Data

Dataset Representation

RevelioNN uses image datasets that are binarily annotated by various attributes. The attributes represent ontology concepts. Thus, if the value of some attribute equals 1, we can say that the corresponding ontology concept is represented in the image. Otherwise, the value of the attribute is 0.

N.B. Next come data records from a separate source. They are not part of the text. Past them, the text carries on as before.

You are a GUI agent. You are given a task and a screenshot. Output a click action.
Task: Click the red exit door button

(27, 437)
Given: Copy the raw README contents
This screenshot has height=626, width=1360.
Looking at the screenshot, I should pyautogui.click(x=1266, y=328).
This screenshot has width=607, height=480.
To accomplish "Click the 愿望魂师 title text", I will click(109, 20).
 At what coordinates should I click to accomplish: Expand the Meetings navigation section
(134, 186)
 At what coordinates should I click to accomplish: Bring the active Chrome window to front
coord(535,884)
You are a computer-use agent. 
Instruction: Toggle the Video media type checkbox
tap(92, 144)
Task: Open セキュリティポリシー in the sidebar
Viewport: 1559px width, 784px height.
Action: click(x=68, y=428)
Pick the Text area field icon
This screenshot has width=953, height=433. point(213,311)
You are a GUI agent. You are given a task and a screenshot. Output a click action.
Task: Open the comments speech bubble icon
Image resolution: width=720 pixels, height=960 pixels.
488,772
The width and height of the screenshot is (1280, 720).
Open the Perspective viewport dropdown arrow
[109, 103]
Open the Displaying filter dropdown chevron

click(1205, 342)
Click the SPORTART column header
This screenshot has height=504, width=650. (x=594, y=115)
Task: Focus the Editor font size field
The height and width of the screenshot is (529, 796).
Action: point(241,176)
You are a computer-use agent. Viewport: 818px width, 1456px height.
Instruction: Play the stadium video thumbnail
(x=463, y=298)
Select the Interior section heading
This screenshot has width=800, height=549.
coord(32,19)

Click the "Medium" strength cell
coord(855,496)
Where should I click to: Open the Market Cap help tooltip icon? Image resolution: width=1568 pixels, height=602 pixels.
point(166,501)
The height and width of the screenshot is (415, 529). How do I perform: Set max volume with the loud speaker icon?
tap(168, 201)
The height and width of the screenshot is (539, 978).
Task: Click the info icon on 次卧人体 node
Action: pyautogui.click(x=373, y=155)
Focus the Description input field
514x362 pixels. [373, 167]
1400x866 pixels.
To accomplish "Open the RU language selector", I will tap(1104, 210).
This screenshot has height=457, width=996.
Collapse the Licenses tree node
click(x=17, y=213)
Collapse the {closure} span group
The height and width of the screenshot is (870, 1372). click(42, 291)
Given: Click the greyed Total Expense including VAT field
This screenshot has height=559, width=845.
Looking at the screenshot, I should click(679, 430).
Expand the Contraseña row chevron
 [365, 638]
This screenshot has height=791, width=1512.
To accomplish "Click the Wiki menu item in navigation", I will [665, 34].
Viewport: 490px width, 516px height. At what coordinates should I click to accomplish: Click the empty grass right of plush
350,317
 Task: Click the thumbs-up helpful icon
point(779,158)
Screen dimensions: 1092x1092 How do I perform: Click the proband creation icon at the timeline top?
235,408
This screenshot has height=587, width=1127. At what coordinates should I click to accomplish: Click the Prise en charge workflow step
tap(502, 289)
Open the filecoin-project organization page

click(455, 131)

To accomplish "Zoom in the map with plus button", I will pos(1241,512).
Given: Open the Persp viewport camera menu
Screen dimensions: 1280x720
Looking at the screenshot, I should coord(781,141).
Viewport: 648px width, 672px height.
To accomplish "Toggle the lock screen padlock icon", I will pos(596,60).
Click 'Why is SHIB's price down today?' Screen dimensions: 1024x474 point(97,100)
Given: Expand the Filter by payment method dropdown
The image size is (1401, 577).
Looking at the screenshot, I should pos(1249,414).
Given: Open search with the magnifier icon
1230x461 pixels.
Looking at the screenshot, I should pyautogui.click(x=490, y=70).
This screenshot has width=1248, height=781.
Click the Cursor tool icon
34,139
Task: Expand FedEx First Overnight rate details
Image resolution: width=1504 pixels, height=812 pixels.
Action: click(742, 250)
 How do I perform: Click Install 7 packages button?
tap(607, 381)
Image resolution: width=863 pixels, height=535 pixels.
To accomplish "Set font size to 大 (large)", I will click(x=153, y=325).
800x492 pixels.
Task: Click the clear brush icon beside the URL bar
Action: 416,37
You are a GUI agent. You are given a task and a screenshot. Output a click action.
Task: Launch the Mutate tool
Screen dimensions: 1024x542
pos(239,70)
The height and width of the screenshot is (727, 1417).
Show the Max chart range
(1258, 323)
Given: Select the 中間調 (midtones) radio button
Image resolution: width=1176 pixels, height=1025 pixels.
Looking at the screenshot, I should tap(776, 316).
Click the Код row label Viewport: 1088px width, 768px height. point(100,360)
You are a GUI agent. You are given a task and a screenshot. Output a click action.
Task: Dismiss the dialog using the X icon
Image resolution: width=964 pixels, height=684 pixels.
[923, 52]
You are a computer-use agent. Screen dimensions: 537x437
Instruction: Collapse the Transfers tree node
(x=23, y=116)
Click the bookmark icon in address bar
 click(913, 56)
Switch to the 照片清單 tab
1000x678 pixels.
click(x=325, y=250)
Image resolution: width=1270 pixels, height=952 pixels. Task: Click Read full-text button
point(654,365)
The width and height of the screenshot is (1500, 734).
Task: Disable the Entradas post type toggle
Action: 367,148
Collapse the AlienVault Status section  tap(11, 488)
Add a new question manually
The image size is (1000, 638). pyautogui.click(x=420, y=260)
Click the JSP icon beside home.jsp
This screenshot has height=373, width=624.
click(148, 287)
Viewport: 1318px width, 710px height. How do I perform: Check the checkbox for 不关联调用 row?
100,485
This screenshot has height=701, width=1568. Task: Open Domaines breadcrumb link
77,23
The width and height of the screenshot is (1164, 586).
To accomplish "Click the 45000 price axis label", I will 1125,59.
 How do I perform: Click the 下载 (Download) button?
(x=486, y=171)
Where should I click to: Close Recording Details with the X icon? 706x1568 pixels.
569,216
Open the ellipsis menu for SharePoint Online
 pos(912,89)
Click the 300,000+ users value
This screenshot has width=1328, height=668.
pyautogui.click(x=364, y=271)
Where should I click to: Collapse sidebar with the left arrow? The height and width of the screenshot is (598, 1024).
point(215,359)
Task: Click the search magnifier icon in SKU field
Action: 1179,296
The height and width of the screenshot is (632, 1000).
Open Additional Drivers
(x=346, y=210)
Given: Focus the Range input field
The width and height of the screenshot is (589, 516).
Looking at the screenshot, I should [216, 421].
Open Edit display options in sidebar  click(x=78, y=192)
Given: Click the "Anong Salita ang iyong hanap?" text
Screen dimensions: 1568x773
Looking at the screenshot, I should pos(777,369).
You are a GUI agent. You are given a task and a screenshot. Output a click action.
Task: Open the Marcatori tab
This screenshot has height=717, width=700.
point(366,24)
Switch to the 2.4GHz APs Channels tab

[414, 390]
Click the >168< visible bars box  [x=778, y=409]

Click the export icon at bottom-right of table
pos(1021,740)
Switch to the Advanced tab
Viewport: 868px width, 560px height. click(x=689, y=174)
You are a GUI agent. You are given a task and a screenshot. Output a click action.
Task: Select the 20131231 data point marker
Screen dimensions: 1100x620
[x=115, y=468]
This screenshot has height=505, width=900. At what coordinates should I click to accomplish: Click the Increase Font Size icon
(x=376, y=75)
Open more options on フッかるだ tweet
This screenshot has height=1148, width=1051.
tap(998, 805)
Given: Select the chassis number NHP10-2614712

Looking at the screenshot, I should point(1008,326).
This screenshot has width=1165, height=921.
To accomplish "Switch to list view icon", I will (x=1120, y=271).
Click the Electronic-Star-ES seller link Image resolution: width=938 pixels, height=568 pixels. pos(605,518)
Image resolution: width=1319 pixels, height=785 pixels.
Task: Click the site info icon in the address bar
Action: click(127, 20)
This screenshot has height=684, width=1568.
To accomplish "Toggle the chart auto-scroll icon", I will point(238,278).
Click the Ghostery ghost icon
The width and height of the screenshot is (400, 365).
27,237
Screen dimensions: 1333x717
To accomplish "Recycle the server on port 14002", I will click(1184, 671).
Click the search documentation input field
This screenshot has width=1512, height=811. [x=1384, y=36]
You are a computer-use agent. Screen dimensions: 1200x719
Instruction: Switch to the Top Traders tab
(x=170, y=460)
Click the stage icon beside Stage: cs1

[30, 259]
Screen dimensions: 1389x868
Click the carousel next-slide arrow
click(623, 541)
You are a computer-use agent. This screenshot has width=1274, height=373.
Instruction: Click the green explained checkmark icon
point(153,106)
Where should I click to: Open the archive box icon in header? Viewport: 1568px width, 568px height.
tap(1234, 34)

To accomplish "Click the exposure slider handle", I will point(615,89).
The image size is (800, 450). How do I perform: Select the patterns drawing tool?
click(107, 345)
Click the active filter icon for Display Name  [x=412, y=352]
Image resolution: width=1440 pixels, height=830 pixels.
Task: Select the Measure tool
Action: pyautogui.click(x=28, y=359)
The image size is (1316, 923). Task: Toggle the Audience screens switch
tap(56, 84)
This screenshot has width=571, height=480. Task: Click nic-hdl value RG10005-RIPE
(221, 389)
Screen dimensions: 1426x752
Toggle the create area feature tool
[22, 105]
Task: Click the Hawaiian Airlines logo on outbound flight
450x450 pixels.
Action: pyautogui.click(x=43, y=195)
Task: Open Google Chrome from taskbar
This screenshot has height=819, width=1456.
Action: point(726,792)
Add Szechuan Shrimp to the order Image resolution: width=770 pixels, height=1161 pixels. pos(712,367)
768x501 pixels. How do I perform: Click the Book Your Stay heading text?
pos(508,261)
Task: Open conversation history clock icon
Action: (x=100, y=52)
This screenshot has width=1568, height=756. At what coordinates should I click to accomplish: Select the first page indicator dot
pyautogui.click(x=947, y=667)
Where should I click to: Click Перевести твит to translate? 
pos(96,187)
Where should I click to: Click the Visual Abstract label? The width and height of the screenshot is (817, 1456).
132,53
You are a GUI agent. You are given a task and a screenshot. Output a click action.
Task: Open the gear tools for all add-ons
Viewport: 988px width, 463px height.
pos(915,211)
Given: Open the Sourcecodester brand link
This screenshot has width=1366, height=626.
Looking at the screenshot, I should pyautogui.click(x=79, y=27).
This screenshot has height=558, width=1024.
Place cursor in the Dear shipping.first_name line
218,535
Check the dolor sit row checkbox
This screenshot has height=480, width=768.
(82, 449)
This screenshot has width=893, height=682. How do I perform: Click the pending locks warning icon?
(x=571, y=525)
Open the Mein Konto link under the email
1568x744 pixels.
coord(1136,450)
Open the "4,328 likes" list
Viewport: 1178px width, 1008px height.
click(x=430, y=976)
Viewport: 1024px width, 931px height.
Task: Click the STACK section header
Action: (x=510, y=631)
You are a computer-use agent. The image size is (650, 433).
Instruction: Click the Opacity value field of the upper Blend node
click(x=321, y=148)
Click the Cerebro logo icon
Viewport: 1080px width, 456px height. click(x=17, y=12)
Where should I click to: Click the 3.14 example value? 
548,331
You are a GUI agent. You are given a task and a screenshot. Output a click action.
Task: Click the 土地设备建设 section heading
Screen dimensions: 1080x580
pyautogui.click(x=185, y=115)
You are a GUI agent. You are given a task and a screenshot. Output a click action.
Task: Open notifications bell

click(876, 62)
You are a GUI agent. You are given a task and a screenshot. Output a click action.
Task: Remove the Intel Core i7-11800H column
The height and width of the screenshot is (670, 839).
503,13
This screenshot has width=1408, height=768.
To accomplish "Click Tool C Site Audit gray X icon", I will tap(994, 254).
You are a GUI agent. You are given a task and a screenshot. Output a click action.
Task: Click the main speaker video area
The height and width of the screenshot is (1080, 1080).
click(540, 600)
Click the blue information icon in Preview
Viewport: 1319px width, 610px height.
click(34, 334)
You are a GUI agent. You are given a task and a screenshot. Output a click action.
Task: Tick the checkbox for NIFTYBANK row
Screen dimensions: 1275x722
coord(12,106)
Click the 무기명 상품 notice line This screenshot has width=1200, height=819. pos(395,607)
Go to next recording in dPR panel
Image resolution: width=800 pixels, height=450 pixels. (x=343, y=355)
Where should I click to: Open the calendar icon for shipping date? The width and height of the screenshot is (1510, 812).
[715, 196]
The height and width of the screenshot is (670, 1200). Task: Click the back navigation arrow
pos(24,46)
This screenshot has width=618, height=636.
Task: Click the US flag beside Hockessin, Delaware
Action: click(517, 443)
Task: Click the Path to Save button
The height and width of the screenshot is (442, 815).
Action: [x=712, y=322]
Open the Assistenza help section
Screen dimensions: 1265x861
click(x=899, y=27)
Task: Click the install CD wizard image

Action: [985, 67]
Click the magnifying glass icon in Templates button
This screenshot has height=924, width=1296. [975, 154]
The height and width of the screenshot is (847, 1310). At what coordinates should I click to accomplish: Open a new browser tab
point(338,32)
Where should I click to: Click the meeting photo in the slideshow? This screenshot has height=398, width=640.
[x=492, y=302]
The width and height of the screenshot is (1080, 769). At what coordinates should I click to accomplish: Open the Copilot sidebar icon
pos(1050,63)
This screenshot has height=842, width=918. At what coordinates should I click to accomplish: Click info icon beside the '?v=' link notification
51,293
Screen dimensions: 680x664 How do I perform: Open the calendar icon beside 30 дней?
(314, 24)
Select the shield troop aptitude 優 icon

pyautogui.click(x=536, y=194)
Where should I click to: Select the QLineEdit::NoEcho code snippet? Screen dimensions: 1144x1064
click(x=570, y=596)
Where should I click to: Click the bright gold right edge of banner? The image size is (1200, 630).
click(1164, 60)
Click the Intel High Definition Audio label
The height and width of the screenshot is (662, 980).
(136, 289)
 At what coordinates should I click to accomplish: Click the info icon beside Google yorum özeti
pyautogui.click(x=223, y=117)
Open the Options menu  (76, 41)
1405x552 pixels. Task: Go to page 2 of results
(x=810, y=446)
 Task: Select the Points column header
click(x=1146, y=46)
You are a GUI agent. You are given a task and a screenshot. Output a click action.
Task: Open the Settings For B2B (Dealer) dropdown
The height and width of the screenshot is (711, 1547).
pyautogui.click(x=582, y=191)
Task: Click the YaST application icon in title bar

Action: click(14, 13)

All images of the dataset should be in the same folder. The dataset is expected to be represented in a CSV file with the following fields (columns):

column with the names of the images (indicating the image format);
group of columns, each corresponding to a particular attribute (concept) that has a value of 1 or 0.

Ontology Representation

To form logical explanations through ontological inference the ontology must be represented in the OWL 2 language. Also, in your ontology, it is necessary to define an individual with the name “__input__”, which will be used in the future to form ontological explanations. In addition, it is necessary to describe the so-called concepts map, which is a dictionary whose keys are the names of the attributes of the dataset, and the values are the corresponding concepts of the ontology. For example, for the XTRAINS dataset ontology, the concept map would look like this:

concepts_map = {
    'TypeA': '(TypeA)',
    'TypeB': '(TypeB)',
    'TypeC': '(TypeC)',

    'LongWagon': '(has some LongWagon)',
    'PassengerCar': '(has some PassengerCar)',
    'FreightWagon': '(has some FreightWagon)',
    'EmptyWagon': '(has some EmptyWagon)',
    'LongTrain': '(LongTrain)',
    'WarTrain': '(WarTrain)',
    'PassengerTrain': '(PassengerTrain)',
    'FreightTrain': '(FreightTrain)',
    'LongFreightTrain': '(LongFreightTrain)',
    'EmptyTrain': '(EmptyTrain)',
    'MixedTrain': '(MixedTrain)',
    'ReinforcedCar': '(has some ReinforcedCar)',
    'RuralTrain': '(RuralTrain)',
}

To use the ontology in concept extraction algorithms it is also necessary to represent the ontology as a networkx.DiGraph, where edge direction goes from superterm to subterm. It is recommended to use the NXOntology class of the nxontology library for this purpose, as shown in the following example:

from nxontology import NXOntology

def create_xtrains_nxo() -> NXOntology[str]:

    nxo: NXOntology[str] = NXOntology()
    nxo.graph.graph["name"] = "XTRAINS"
    nxo.set_graph_attributes(node_name_attribute="{node}")
    edges = [
        ("TypeA", "WarTrain"),
        ("TypeA", "EmptyTrain"),
        ("WarTrain", "ReinforcedCar"),
        ("WarTrain", "PassengerCar"),
        ("EmptyTrain", "EmptyWagon"),

        ("TypeB", "PassengerTrain"),
        ("TypeB", "LongFreightTrain"),
        ("PassengerTrain", "PassengerCar"),
        ("PassengerTrain", "LongWagon"),
        ("LongFreightTrain", "LongTrain"),
        ("LongFreightTrain", "FreightTrain"),
        ("LongTrain", "LongWagon"),
        ("FreightTrain", "FreightWagon")
    ]
    nxo.graph.add_edges_from(edges)
    return nxo